Despite William Emil Becker's admission to police in 1990 that he molested the girl, no charges were filed then, and school authorities apparently were not told about the allegations, prosecutors said.
The case resurfaced last year when the victim, now 29 and also a teacher in the Howard County school system, sought counseling and was encouraged to contact the state's attorney's office.
Becker, a 26-year school system veteran who had taught technical education at Wilde Lake Middle School since 1983, has been suspended without pay since September, according to lawyers and school officials. He was indicted Aug. 27.
"There is no rhyme or reason why this did not get to court in 1990," prosecutor Mary Murphy told Howard Circuit Judge Lenore R. Gelfman.
Calling the case "disturbing," Gelfman said she was troubled that Becker, 54, had been working as a teacher before his indictment. Becker, of the 8500 block of Hayshed Lane in Columbia, pleaded guilty to child abuse in October.
"I don't think you have any place around children," Gelfman said before imposing a three-year prison term with all but one day suspended and three years' supervised probation. Becker, who already served the day in jail awaiting trial, was also ordered to get sex-offender treatment, to register as a child sexual offender and to pay $1,465 for the victim's therapy.
A Howard police spokeswoman said yesterday that neither department policy nor law required that officers notify the school when the initial police report was made in 1990.
Through lengthy and tear-filled testimony yesterday, the victim said she finally told her mother about the abuse when she entered high school in 1988 - four years after she said Becker first molested her while watching pornographic movies. They went to a therapist, who did not report the abuse allegations for two years, the victim and Murphy said.
When police finally were called and Becker's admission that he molested her went nowhere, the victim said she thought that her therapist, who also counseled Becker and told her to "forgive and forget," was right.
"Not because I had dealt with my own issues around the abuse, but because by having the inner power to suppress, or forget, I could try and live a 'normal' life," she told Gelfman. The Sun does not name victims of sexual assault.
The victim, who said the abuse started in 1984, is married and has two children. Her daughter's birth in 2002 "brought back all my fears and insecurities," she said, her voice halting as she struggled to read her six-page victim impact statement in court.
She said she sought counseling at the Sexual Trauma, Treatment, Advocacy and Recovery Center last year and was encouraged to contact child protective services. When an interviewer with protective services, who treated her "no better than a piece of dirt," told her to seek counseling and find religion, she called the Howard County state's attorney's office, she said.

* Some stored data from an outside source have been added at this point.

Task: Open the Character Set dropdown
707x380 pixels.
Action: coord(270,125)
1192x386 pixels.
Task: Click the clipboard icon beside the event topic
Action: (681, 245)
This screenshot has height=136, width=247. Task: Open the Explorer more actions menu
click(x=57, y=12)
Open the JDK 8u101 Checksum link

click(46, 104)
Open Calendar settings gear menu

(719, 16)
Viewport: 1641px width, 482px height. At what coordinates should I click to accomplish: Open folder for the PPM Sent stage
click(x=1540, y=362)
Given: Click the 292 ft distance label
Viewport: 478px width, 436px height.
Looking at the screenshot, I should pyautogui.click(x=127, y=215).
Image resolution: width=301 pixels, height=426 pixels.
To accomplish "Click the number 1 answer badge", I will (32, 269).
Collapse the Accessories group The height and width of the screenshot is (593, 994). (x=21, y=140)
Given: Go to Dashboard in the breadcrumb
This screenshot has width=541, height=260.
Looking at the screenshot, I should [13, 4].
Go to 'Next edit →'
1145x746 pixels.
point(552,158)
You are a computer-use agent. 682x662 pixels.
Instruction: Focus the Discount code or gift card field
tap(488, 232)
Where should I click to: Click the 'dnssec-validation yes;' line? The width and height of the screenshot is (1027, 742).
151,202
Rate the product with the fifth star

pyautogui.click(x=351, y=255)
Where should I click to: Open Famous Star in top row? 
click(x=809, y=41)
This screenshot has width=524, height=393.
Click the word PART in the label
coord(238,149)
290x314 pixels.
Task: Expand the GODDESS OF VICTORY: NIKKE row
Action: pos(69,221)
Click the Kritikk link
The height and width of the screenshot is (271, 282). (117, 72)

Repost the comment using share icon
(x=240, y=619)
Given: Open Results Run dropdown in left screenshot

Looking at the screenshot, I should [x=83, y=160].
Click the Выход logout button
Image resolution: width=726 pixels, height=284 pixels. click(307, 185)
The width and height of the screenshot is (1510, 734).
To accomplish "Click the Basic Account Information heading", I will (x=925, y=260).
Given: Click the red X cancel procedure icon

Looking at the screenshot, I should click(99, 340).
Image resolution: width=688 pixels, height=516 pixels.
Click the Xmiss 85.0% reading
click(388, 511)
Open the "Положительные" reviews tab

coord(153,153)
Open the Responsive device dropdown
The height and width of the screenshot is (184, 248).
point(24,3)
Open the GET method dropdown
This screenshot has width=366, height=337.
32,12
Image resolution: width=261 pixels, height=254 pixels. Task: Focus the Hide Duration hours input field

"As an adult, I decided that this was not good enough," she said. "It was time that the defendant be held accountable for the things he did to me."
Prosecutors say the victim agreed to allow investigators to record a call between her and Becker. During that call, he told her he was sorry and that he has not had the same urges since the abuse, prosecutors said.
He later admitted in a police interview that he molested the victim, prosecutors said.